The May 21 letter, which sent alarm bells ringing in the Union Cabinet leading it to recommend dissolution of the assembly in an emergency meeting on May 22, did not mention the word horse-trading at all.
When the Cabinet recommended the dissolution of the assembly, Home Minister Shivraj Patil had said horse-trading was the reason for dissolving the assembly.
Attempts to 'break away' legislators from Ramvilas Paswan's Lok Janshakti Party and the 'restive' feeling among Lalu Prasad's rashtriya Janata Dal MLAs were the focal points of the report.
Filing its detailed 158-page reply to petitions challenging the presidential proclamation on the issue, the Union Government in its affidavit annexed the two reports of the governor dated April 27 and May 21, which were almost identical in nature.
In his two-page letter of May 21 to the President, the governor said 'the reports received by me in the recent past through media and also through meeting with various political functionaries, as also intelligence reports, indicate a trend to win over elected representatives of the people.'
Referring to his April 27 letter, Singh had said, 'I had informed that around 16-17 MLAs belonging to LJP were being wooed by various means so that a split could be effected in the LJP.

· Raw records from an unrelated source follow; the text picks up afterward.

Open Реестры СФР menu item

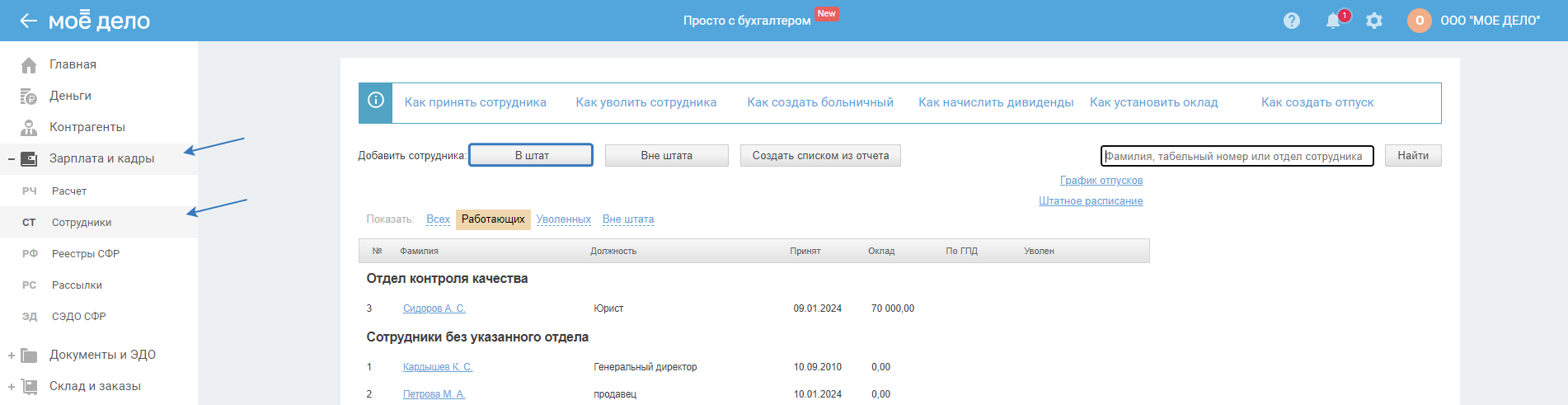(86, 254)
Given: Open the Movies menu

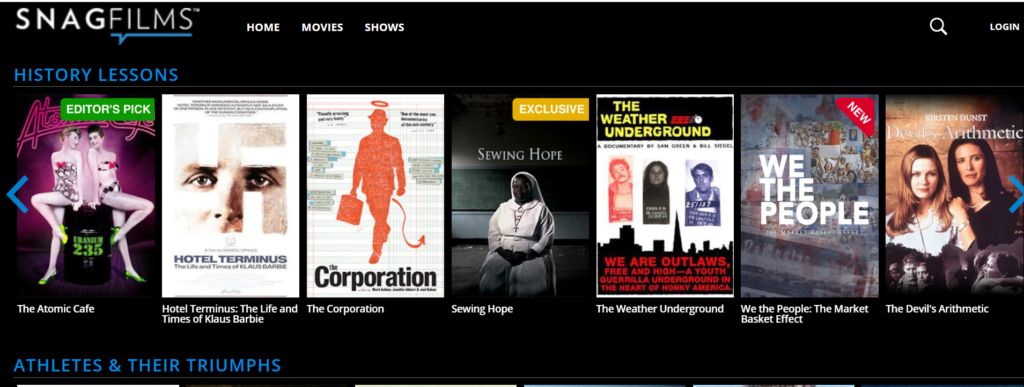Looking at the screenshot, I should click(322, 27).
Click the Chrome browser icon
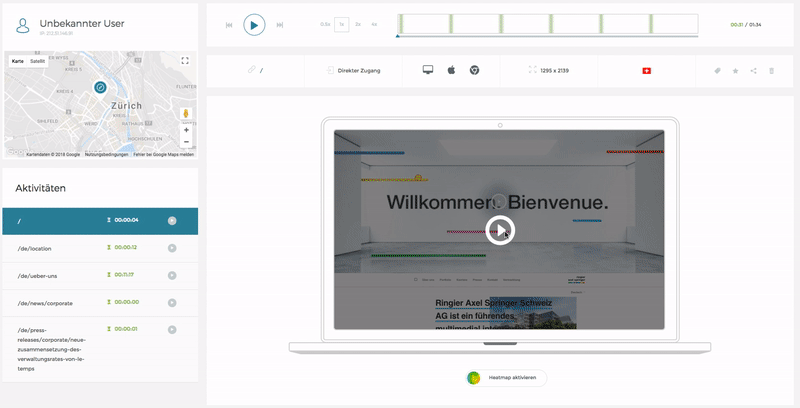 [x=475, y=70]
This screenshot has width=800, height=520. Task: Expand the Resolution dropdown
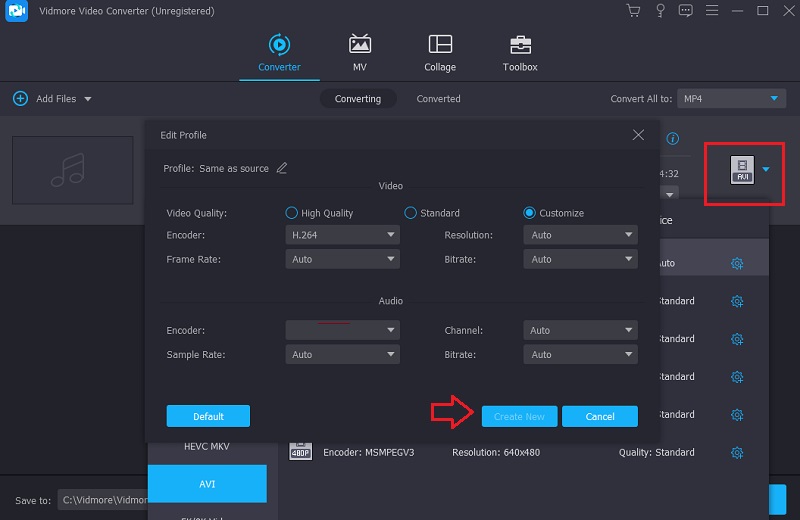pyautogui.click(x=580, y=235)
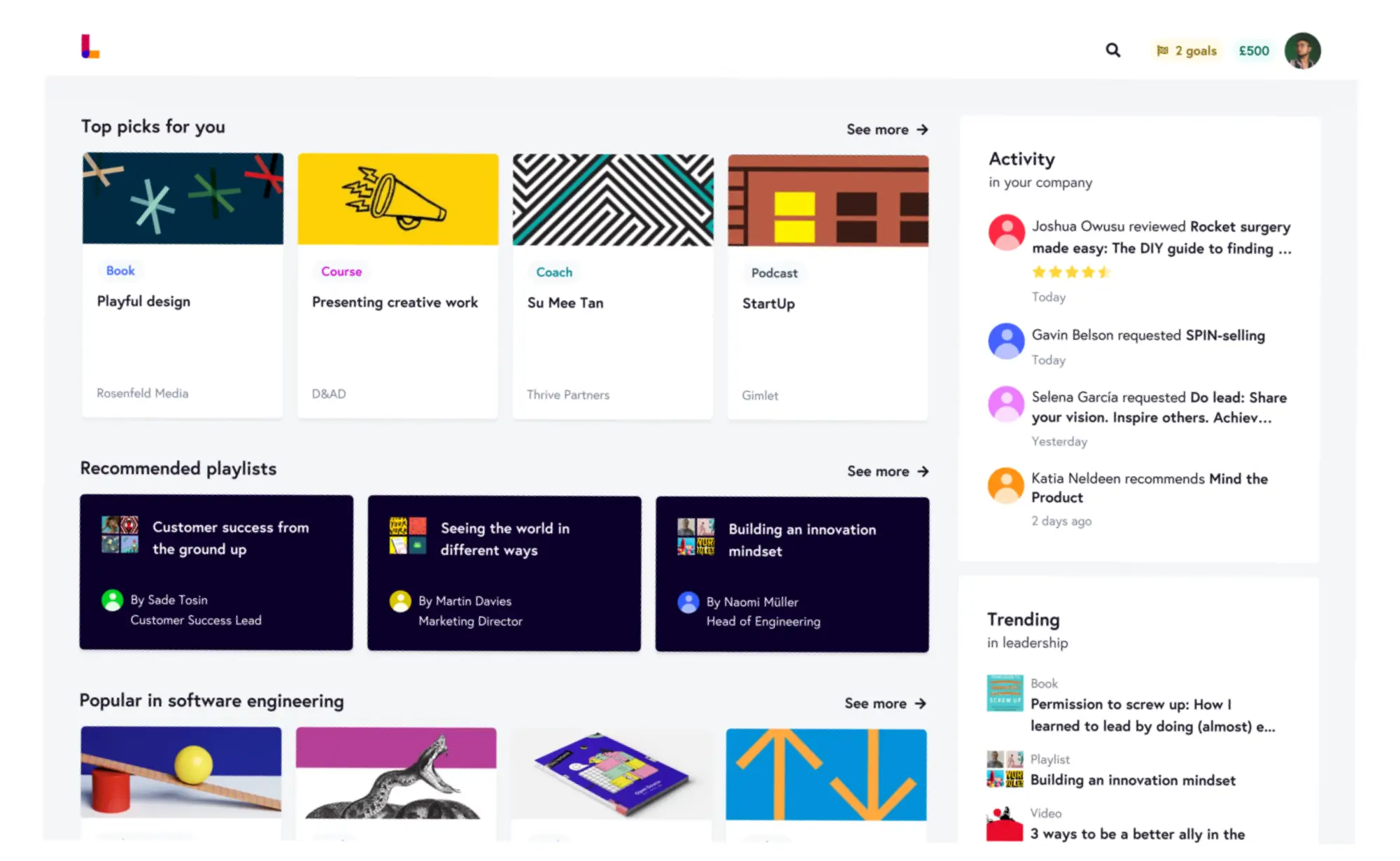Click the star rating on Joshua's review
This screenshot has height=861, width=1400.
click(1070, 272)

'Attention was also drawn to the fact that the RJD MLAs had also become restive in the light of the above moves made by JD-U.'
The governor cited reports to state that 'the LJP general secretary had resigned today (May 21) and also 17-18 more perhaps are moving towards JD-U clearly indicating that various allurements have been offered which is a very disturbing and alarming feature'. Any move by the break away action to align with any other party to cobble a majority and stake claim to form a government would positively affect the constitutional provisions and safeguards built therein, he said.

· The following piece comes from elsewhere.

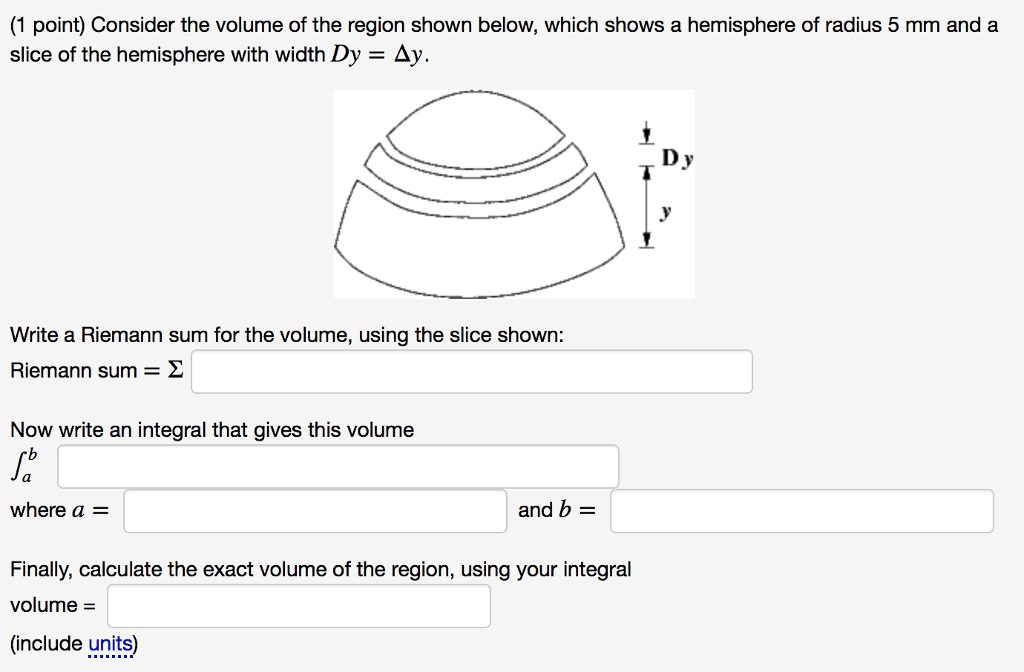Click the heading 'Now write an integral that gives this volume'
1024x672 pixels.
[x=210, y=429]
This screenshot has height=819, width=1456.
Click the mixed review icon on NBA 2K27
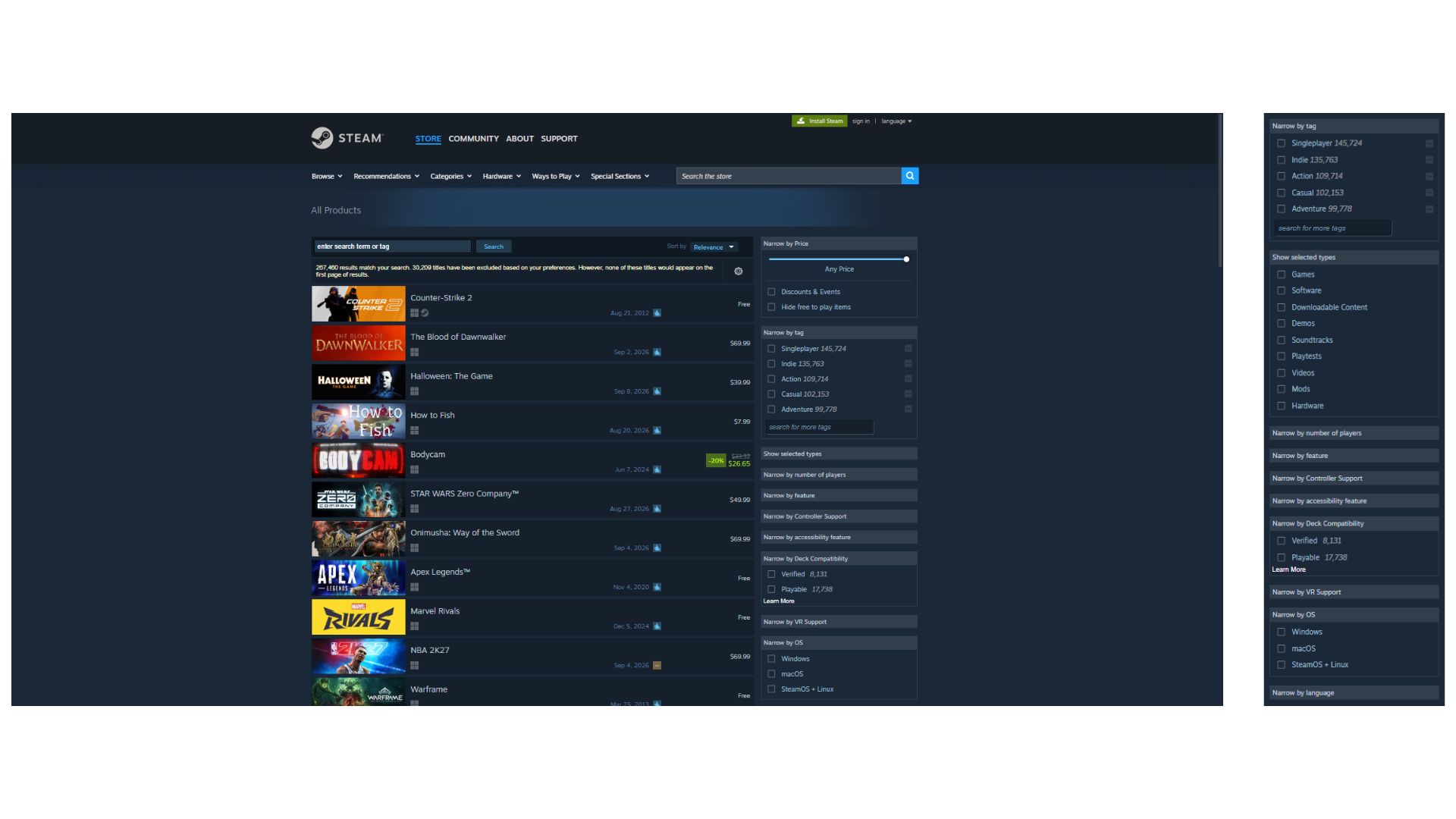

It would also 'distort the verdict of the people as shown by the results of the recent elections' Singh said and added 'if these attempts are allowed it would be amounting to tempering with constitutional provisions'.

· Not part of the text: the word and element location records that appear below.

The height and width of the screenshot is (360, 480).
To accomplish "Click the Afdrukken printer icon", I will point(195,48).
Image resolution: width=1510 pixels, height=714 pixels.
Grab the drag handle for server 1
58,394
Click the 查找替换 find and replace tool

However, the governor did not elaborate as to which of the constitutional provisions would be affected and tempered with and the purport of the provisions. In conclusion of the May 21 report, the governor said, "I am of the considered view that if the trend is not arrested immediately, it may not be possible to contain the situation.
'Hence, in my view, a situation has arisen in the state wherein it would be desirable in the interest of the state that the assembly presently kept in suspended animation is dissolved so that the people/electorate can be provided with one more opportunity to give their mandate at an appropriate time,' the governor said in the last paragraph of his letter to President A P J Abdul Kalam, who was in Moscow at that time.
Buta Singh in his April 27 letter, reflecting on the political situation, had said 'the present situation is fast approaching a scenario wherein if the trend is not arrested immediately, consequent political instability will further give rise to horse trading being practiced by various political parties/groups trying to allure elected MLAs. 'Consequently, it may not be possible to contain the situation without giving the people another opportunity to give their mandate through a fresh poll,' he said.
The two reports were filed in the court after the Centre waived privilege over it and decided to make them public.
It had earlier agreed only to show these two reports of the governor to the court. In his first letter, the governor had said none of the parties either individually or with the then pre-election combination or with post-election alliance could stake a claim to form a popular government by commanding the support of a simple majority of 122 MLAs in a house of 243.
Reflecting the confidence among the JD-U and BJP MLAs that their alliance could form a government by the end of April or by the first week of May, the governor said 'the high-pressure moves of JD-U/BJP is also affecting the RJD MLAs who have become restive'.
'According to a report there is a lot of pressure by the RJD MLAs on Lalu Prasad to either form the government in Bihar on UPA pattern in the Centre, with the support of Congress, LJP and others or he should at least ensure the continuance of President's rule in the State,' Singh said.